◆ Assignment ◆
Give again, exactly as written, each line of the material below starting at the line that contains "Task: Open the" and ending at the line that contains "You are a computer-use agent.". Both ends count, and no other line does.

◆ Material provided ◆
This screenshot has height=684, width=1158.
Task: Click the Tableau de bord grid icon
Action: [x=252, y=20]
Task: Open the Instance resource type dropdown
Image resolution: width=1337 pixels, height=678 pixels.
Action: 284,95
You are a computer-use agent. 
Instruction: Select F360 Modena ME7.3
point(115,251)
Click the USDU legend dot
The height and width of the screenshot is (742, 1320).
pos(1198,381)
...
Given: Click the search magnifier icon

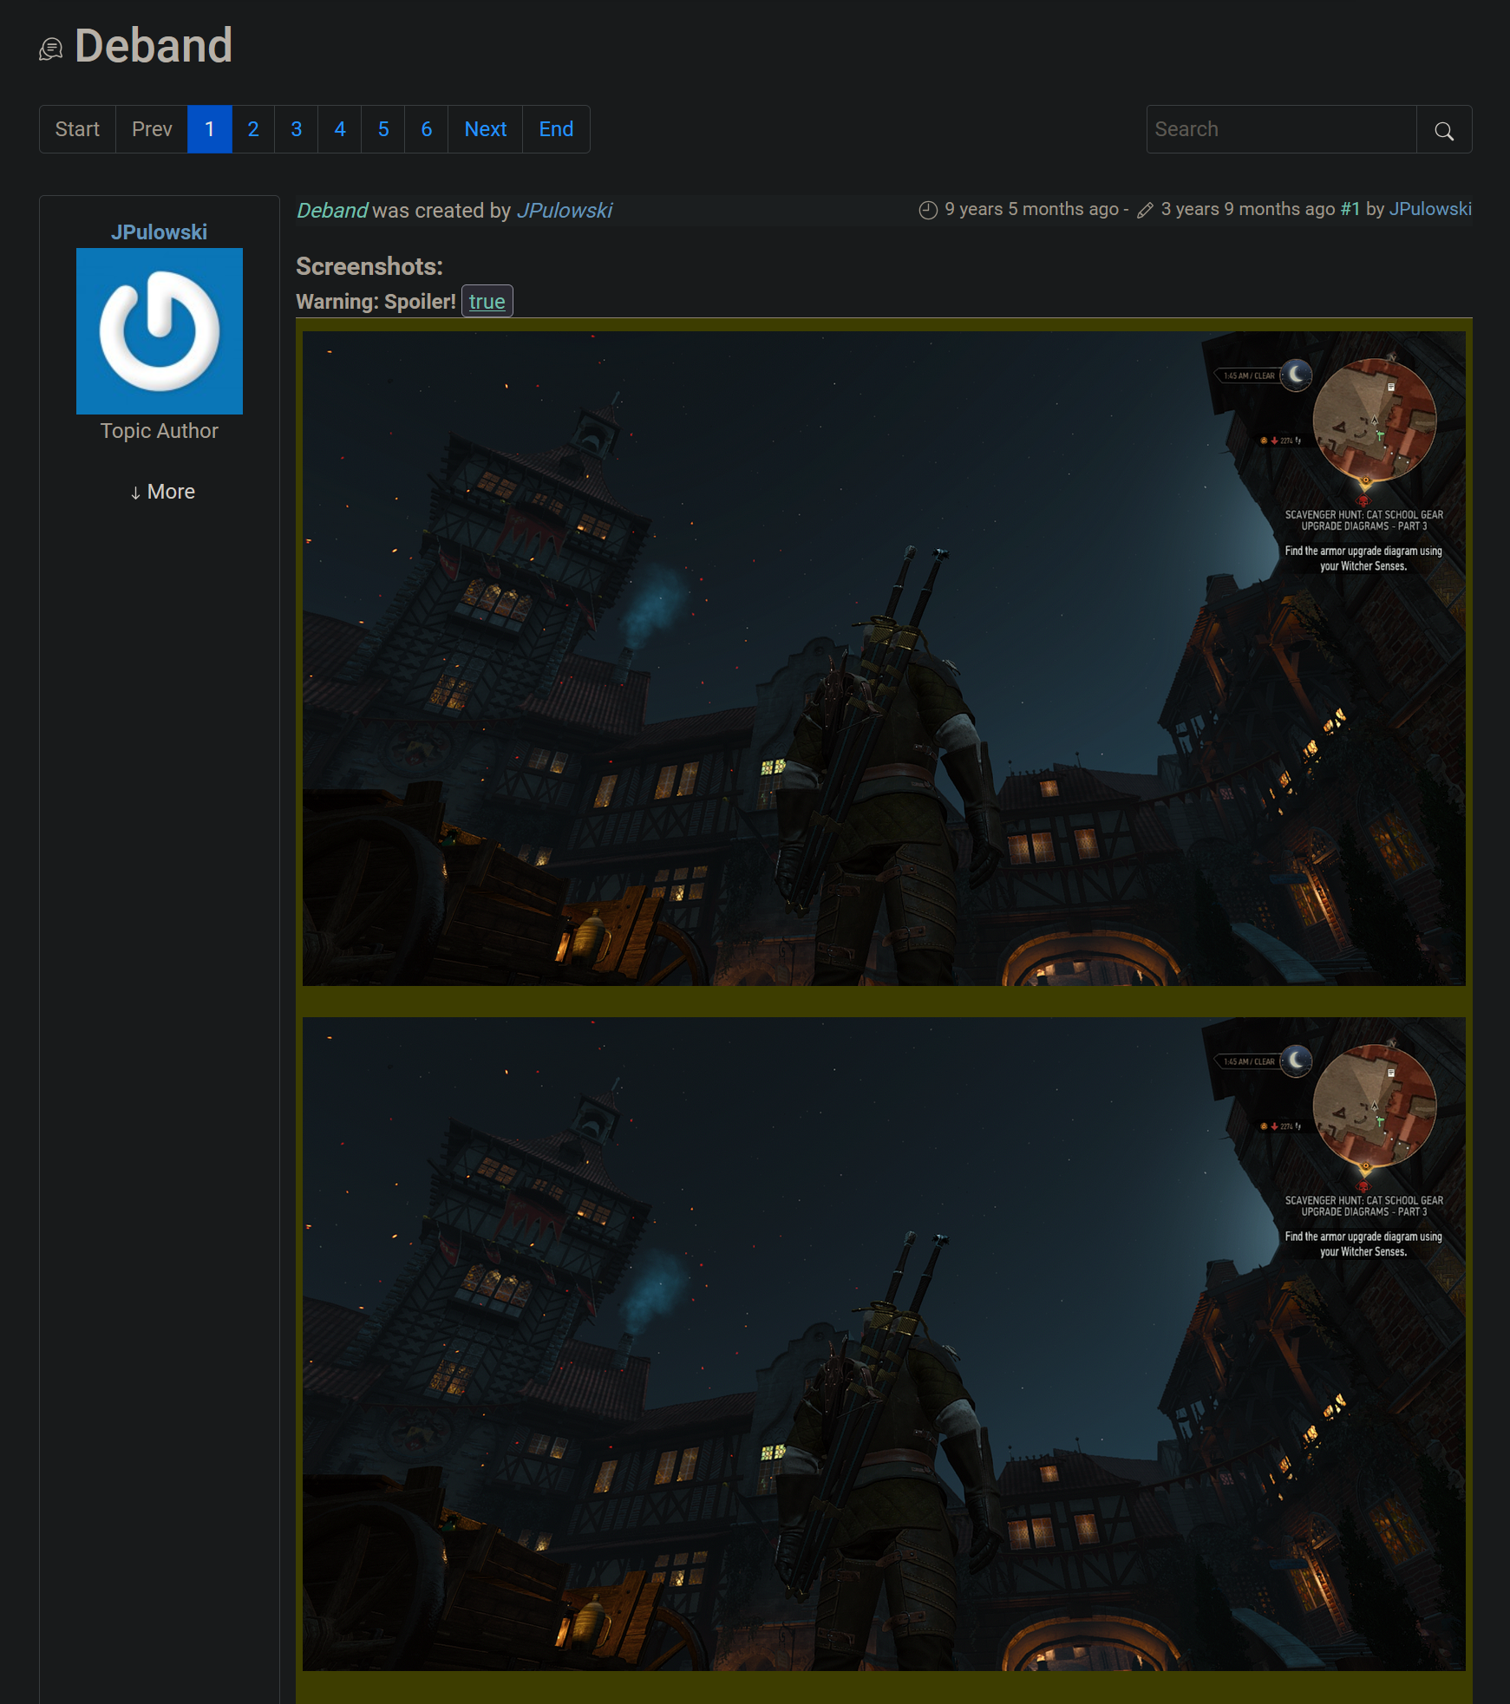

◆ The answer ◆
Task: Open the Instance resource type dropdown
Image resolution: width=1337 pixels, height=678 pixels.
Action: 284,95
You are a computer-use agent. 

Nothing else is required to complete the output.